Reflexiones sobre la difícil tarea de explicar qué estudia la lógica.
Hay una dificultad real y profunda de la enseñanza de la lógica: antes de enseñar sus contenidos, el docente debe responder una pregunta que ni siquiera los lógicos responden de manera unánime: ¿qué estudia exactamente la lógica?
Mi opinión es que el problema pedagógico surge porque hay una distancia enorme entre la pregunta histórica y filosófica por el objeto de la lógica y la necesidad didáctica de ofrecer una primera aproximación comprensible a estudiantes principiantes.
Desde el punto de vista filosófico, no parece que exista una única respuesta válida para todas las tradiciones.
Para Aristóteles, la lógica aparece estrechamente vinculada al estudio del silogismo y de la demostración científica. Para Tomás de Aquino y la tradición escolástica, la lógica se relaciona con las segundas intenciones y con los instrumentos del conocimiento racional. En la lógica de Antoine Arnauld y Pierre Nicole todavía encontramos una fuerte conexión con las operaciones del espíritu. En cambio, con Gottlob Frege, Bertrand Russell y Alfred North Whitehead la lógica se independiza progresivamente de la psicología y pasa a concebirse como una teoría formal de la inferencia o de las relaciones de consecuencia.
Y si avanzamos al siglo XX, aparecen nuevas discusiones: consecuencia sintáctica, consecuencia semántica, consecuencia abstracta, teoría de modelos, metalógica, sistemas no clásicos, etc.
Por eso creo que hay que distinguir dos niveles:
Nivel filosófico: ¿qué es realmente la lógica?
Nivel didáctico: ¿cómo introducir a un principiante en el campo de la lógica?
La respuesta que sirve para un congreso especializado probablemente no sirva para una primera clase.

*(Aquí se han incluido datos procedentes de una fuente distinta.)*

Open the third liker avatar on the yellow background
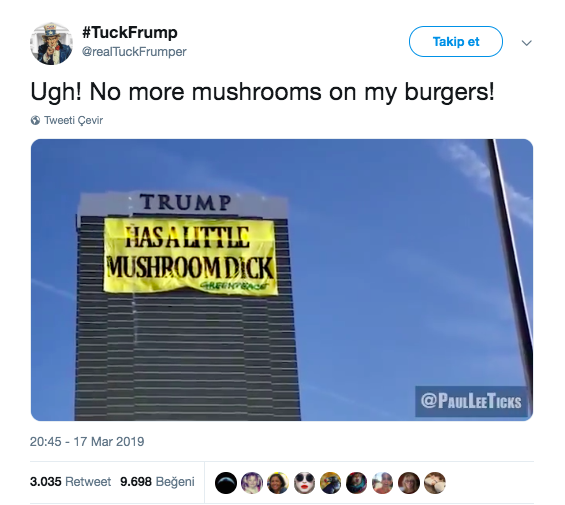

Si me preguntaran cuál es la aproximación más intuitiva para un estudiante que jamás oyó hablar de lógica, diría algo así:
La lógica estudia cuándo una afirmación está justificada por otras afirmaciones.
O incluso:
La lógica estudia las relaciones que hacen que de ciertas cosas se siga necesariamente otra.
Porque la noción de "seguir-se-de" es una experiencia que todos poseen antes de estudiar lógica.
Por ejemplo:
Todos los mamíferos son animales.
Los perros son mamíferos.
Entonces:
Los perros son animales.
El estudiante percibe intuitivamente que la conclusión "sale" de las premisas. Todavía no sabe qué es una inferencia, una derivación, una consecuencia semántica o una consecuencia abstracta, pero comprende que hay una relación especial entre esas proposiciones.
Creo que la enseñanza debería comenzar allí.
Luego, progresivamente, puede mostrarse que los lógicos han intentado explicar esa relación de distintas maneras:
mediante reglas de derivación (enfoque sintáctico);
mediante preservación de verdad en modelos (enfoque semántico);
mediante propiedades abstractas de la consecuencia (enfoque de Carlos Alchourrón).
Pongo de relieve una situación paradójica del docente de Lógica I: debe explicar con claridad algo sobre cuyo objeto los propios especialistas han discutido durante más de dos mil años. Quizás por eso la figura del profesor de lógica como alfabetizador conceptual resulta tan adecuada. Antes de enseñar tablas de verdad, cuantificadores o silogismos, tiene que construir en el estudiante una intuición elemental acerca de qué significa que una proposición se siga de otra. Y esa intuición, aunque después se formalice de muchas maneras diferentes, probablemente sea el verdadero punto de partida de toda enseñanza de la lógica.